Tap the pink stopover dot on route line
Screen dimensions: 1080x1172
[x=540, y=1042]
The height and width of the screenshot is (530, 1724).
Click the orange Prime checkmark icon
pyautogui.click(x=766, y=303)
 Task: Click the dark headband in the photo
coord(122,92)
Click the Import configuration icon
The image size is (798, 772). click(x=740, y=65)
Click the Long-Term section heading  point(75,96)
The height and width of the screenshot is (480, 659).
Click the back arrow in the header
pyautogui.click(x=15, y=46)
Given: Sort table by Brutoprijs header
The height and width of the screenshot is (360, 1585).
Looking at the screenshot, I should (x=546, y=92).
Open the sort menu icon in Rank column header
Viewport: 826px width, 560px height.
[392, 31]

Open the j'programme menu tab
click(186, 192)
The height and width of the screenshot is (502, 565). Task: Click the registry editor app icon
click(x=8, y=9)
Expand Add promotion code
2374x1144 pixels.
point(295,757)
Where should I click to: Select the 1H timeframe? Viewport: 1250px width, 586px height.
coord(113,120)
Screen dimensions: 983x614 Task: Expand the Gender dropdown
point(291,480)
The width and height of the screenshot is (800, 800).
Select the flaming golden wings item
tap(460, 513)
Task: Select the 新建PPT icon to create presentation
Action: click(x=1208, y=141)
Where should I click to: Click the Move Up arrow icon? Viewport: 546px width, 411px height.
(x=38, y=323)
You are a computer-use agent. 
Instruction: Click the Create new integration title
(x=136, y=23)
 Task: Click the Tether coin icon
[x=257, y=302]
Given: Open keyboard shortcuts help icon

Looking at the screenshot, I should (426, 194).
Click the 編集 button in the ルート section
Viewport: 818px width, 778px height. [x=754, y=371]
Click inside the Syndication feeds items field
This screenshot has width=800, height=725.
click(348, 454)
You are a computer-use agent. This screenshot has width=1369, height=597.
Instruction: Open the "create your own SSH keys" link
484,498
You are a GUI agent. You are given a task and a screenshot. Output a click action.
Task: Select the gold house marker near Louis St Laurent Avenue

-------

◆ **Prompt**
Find every line in the records above that contains the word "agent", and copy each one.

◆ **Task solution**
You are a computer-use agent. 
You are a computer-use agent. This screenshot has width=1369, height=597.
You are a GUI agent. You are given a task and a screenshot. Output a click action.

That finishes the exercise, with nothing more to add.